Jesús Romero

Personal information
- Full name: Jesús María Romero Martín
- Nationality: Spanish
- Born: 12 September 1984 (age 41) Málaga, Andalusia, Spain

Sport
- Country: Spain
- Sport: Wheelchair basketball

= Jesús Romero Martín =

Spanish wheelchair basketball player

Jesús María Romero Martín (born 12 September 1984) is a Spanish wheelchair basketball player. He represented Spain at the 2012 Summer Paralympics as a member of Spain men's national team.

== Personal ==
Romero was born on 12 September 1984 in Andalucia and continued to reside there in 2012.

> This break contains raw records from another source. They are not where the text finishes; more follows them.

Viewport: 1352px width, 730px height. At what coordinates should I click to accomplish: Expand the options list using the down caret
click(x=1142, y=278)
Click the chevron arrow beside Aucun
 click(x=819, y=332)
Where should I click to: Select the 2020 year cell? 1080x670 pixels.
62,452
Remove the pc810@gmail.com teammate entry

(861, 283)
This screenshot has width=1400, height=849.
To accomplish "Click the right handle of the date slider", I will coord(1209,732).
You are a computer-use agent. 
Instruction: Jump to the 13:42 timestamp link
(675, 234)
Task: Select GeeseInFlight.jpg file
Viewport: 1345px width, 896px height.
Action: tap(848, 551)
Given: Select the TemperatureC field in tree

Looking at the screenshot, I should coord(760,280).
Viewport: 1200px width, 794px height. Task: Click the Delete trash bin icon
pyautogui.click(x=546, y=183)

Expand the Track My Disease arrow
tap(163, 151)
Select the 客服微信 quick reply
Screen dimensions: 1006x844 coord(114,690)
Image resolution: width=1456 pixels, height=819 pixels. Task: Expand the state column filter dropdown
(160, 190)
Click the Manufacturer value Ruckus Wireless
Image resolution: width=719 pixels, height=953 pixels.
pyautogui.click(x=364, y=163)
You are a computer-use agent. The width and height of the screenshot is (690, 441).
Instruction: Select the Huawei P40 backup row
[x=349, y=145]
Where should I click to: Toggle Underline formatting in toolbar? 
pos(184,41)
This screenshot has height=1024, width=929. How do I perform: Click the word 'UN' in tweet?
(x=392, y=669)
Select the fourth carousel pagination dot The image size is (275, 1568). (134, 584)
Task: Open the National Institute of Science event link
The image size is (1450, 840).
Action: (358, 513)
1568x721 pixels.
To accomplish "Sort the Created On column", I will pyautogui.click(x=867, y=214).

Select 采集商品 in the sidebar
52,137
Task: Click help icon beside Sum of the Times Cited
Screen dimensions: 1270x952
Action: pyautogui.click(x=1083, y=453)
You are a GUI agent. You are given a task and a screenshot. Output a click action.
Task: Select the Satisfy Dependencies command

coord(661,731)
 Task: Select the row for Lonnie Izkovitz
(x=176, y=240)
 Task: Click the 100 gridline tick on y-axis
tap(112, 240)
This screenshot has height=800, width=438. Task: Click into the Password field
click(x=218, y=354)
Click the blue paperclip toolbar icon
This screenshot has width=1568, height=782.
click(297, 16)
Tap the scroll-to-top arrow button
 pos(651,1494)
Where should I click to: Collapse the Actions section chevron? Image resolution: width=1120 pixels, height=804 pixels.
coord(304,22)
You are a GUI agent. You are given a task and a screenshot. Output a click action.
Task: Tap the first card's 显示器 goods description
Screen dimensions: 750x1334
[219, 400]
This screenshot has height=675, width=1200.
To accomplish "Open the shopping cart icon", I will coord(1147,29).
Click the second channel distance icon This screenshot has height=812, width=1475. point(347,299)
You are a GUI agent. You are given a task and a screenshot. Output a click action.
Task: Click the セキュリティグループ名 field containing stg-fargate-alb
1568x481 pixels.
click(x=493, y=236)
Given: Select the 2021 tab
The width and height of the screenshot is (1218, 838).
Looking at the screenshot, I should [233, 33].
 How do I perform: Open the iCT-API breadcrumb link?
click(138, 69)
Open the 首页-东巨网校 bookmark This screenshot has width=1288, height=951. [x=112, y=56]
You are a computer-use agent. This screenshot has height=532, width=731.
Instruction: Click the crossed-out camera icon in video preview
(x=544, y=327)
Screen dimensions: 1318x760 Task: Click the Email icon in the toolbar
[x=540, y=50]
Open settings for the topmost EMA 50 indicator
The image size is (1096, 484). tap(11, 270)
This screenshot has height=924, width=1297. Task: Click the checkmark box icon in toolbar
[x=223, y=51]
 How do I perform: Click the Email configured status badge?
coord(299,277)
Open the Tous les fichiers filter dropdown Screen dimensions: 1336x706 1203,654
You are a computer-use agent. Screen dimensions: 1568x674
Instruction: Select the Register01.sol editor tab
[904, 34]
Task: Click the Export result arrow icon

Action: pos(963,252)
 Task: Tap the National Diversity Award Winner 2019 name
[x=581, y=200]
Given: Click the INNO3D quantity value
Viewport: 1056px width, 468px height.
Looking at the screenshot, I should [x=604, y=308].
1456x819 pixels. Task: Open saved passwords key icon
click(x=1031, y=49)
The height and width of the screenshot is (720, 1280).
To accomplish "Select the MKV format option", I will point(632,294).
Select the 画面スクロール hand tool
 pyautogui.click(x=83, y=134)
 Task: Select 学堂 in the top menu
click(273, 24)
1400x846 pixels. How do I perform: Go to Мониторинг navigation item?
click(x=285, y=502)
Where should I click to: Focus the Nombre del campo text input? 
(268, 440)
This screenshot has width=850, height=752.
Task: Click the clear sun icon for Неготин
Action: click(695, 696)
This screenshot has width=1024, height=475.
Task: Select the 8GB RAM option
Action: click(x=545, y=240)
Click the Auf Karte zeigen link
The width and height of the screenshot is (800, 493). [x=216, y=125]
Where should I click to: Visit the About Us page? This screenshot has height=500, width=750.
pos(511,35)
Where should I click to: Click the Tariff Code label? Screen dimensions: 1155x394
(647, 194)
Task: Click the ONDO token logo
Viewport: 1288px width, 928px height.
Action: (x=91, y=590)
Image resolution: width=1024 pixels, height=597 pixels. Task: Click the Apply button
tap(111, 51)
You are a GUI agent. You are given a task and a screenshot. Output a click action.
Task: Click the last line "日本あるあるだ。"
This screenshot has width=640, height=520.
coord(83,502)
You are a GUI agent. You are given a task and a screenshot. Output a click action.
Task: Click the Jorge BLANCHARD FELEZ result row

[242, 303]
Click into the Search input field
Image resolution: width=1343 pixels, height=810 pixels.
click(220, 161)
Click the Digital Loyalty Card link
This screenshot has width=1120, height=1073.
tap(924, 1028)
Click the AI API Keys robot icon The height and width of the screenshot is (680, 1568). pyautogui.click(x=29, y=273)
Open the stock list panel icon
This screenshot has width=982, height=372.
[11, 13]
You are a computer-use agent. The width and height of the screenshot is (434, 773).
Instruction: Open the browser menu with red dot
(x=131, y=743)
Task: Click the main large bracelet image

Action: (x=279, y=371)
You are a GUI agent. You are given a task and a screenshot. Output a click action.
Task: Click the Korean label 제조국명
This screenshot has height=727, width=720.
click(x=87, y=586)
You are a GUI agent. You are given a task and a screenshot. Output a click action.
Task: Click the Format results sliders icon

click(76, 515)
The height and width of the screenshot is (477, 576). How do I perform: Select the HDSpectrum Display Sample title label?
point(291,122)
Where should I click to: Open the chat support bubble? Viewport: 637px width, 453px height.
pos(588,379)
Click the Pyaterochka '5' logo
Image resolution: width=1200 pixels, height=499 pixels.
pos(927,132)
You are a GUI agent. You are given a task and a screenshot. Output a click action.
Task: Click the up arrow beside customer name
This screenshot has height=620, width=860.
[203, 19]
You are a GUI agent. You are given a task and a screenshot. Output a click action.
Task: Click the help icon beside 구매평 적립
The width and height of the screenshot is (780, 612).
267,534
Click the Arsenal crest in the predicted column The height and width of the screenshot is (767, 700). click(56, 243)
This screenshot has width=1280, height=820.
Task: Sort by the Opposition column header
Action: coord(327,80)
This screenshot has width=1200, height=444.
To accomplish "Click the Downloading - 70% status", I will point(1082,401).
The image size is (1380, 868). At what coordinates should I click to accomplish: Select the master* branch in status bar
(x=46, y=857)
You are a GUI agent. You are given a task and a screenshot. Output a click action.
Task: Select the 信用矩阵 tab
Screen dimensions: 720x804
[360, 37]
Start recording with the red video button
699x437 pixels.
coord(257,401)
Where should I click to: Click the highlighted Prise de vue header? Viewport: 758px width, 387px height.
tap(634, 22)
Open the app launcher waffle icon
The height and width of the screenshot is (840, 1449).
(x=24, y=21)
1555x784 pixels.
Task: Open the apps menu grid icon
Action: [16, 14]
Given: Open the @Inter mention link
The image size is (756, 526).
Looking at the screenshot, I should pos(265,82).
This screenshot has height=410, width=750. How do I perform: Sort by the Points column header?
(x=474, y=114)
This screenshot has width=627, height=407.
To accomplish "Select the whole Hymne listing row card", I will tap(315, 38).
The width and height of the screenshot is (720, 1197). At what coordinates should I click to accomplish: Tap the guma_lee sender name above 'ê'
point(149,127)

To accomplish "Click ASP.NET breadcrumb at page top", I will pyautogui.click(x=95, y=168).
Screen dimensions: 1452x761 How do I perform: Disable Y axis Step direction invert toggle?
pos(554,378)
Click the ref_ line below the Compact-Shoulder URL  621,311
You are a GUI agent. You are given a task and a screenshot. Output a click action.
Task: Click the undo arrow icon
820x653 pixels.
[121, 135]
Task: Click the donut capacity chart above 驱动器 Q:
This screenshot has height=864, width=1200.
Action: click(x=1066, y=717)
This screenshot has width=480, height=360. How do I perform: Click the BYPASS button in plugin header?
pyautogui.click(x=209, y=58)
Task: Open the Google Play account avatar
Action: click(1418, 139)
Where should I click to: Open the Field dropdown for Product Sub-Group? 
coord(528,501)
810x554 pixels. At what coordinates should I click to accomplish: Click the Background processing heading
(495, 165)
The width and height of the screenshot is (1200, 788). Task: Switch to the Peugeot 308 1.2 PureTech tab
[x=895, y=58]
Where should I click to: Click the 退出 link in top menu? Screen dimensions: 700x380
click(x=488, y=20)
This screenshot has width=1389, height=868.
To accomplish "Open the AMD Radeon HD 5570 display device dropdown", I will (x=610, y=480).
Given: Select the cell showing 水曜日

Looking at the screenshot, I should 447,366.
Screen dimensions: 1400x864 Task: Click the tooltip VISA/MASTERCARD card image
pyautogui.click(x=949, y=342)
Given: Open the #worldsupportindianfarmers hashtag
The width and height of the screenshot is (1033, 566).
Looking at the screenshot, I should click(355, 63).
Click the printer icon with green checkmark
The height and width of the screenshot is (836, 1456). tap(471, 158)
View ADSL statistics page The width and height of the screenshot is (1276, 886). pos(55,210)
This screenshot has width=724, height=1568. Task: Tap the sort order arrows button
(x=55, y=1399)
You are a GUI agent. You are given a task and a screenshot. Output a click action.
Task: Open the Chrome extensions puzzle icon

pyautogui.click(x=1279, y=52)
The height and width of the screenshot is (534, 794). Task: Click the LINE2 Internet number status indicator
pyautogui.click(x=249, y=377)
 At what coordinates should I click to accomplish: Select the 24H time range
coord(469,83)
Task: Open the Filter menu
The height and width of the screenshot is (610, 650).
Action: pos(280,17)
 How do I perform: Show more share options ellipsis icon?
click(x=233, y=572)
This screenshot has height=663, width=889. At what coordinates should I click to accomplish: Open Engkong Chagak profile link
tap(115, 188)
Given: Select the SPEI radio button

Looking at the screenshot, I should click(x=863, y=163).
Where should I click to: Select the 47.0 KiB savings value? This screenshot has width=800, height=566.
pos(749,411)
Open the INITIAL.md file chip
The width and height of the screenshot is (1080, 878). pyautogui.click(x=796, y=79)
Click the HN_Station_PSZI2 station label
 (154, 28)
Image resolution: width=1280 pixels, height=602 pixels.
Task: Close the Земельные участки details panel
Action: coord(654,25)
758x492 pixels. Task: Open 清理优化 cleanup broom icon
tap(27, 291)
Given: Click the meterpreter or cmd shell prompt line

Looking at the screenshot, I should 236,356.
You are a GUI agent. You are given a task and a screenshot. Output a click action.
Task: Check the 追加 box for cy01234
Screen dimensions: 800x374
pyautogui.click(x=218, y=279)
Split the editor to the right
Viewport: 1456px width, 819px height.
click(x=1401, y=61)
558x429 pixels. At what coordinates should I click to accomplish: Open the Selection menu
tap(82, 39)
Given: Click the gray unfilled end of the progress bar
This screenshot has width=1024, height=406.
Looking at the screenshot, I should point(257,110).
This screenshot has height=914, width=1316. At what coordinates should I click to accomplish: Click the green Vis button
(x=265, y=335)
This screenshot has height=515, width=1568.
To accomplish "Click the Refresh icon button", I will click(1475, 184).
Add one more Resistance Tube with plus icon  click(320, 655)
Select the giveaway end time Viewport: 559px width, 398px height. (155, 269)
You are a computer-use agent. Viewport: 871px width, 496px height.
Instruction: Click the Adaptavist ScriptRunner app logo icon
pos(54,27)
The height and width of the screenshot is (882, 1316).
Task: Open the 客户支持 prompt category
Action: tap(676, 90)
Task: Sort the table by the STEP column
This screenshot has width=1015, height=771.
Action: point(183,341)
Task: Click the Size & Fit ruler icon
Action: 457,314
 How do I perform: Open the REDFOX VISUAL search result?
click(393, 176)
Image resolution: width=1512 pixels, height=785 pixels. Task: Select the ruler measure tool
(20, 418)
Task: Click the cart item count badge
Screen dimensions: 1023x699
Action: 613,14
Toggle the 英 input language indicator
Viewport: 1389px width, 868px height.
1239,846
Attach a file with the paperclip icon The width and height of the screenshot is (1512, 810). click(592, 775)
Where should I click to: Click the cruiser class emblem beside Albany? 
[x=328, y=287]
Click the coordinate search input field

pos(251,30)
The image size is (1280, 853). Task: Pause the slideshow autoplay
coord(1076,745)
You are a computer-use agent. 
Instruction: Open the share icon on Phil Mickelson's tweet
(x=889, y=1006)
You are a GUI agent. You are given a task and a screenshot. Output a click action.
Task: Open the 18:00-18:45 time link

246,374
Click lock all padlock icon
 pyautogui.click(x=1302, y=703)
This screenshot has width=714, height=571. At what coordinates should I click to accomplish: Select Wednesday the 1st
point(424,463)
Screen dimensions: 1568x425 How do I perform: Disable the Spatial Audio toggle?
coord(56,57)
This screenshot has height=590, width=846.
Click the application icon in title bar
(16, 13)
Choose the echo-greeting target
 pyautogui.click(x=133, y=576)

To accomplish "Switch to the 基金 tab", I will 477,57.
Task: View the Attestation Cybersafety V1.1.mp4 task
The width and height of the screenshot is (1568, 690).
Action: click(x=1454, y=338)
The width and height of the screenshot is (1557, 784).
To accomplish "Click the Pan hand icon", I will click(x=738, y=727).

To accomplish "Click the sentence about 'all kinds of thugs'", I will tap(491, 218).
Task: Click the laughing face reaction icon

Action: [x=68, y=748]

== Wheelchair basketball ==
Romero is a center.

=== National team ===
His selection to represent Spain at the 2011 European Championships was made in March. Romero competed in wheelchair basketball at the 2012 Summer Paralympics in London. It was the first time the Spain national team had qualified for the Paralympics in 16 years. His team arrived in England by 18 August to prepare for the Games. In London, he was coached by Oscar Trigo. His team finished fifth overall. He was one of four Spanish competitors from the Andalusia region of Spain to compete on 1 September. He scored 0 points in the team's 67–40 victory of Italy. Romero was a member of the national team at the 2013 European Championships, which were held in Israel. His team finished with a bronze medal after defeating Sweden. Following the competition, the mayor of Vélez-Málaga, Francisco Delgado Bonilla, held a reception honouring him and three of Spain's triathletes.

=== Club ===
Romero played for Clínicas Rincón Amivel during the 2011/2012 and 2012/2013 seasons in Spain's top division.
He played club basketball for Clínica Rincón Amive during the 2013/2014 season. In November, his team was in fifth place in the league. He played in the team's game against Fundación Grupo Norte.